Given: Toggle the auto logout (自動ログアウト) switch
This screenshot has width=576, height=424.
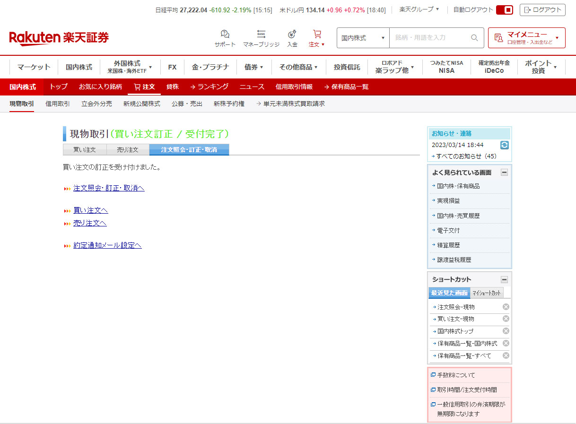Looking at the screenshot, I should (505, 10).
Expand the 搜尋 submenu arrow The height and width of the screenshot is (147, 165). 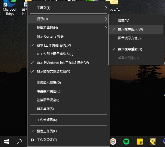(106, 19)
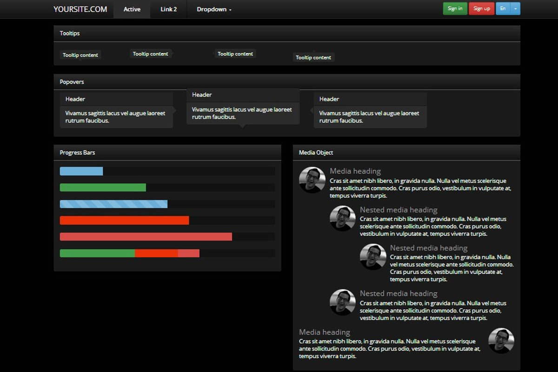The width and height of the screenshot is (558, 372).
Task: Click the Tooltips section header
Action: (x=70, y=33)
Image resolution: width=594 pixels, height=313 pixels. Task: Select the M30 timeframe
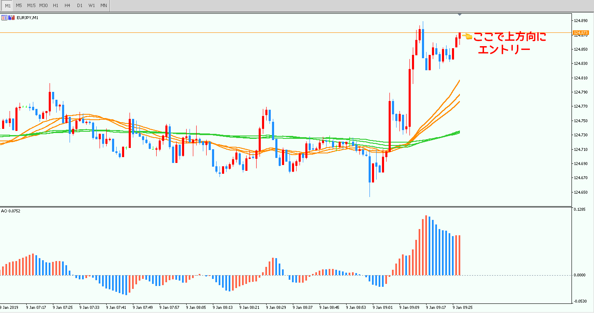tap(43, 5)
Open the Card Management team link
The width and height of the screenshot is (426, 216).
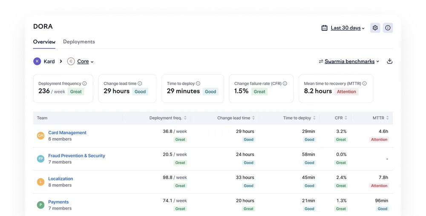point(67,132)
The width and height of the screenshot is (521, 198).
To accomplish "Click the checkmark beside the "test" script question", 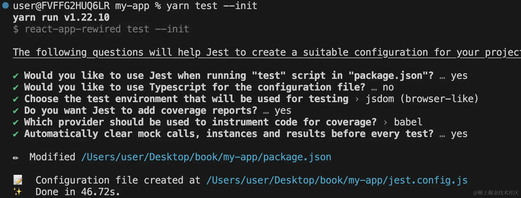I will 16,76.
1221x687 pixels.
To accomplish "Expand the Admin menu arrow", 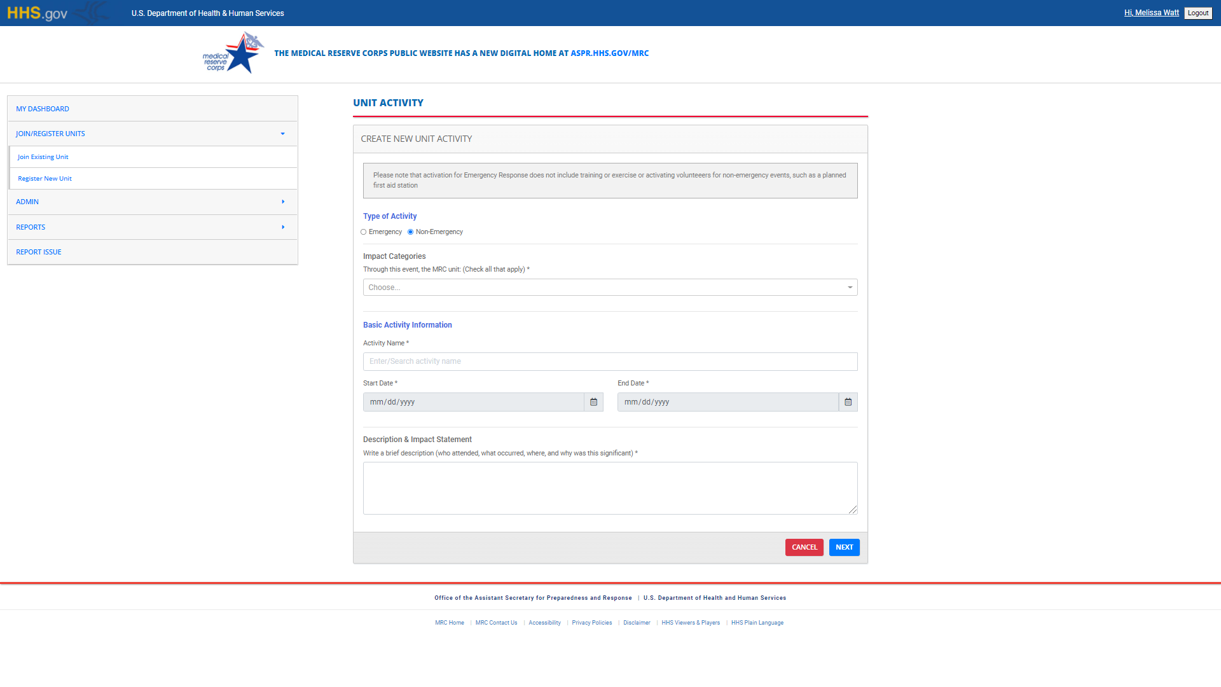I will pyautogui.click(x=283, y=202).
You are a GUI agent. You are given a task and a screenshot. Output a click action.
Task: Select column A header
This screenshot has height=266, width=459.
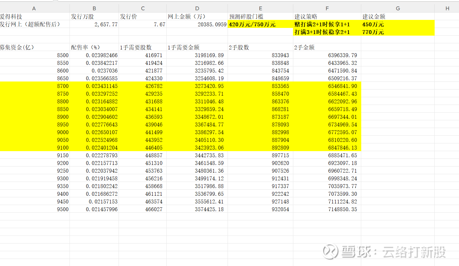coord(35,9)
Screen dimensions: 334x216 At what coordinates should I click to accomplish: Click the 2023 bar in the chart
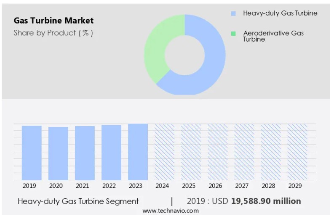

■ **Work to do**
Give everything from the start of the material down to the line containing "Looking at the" as a numbered list, leaving out blank lines and pictures.

■ **Output for this task**
1. Given: Toggle the auto logout (自動ログアウト) switch
2. This screenshot has width=576, height=424.
3. Looking at the screenshot, I should (505, 10).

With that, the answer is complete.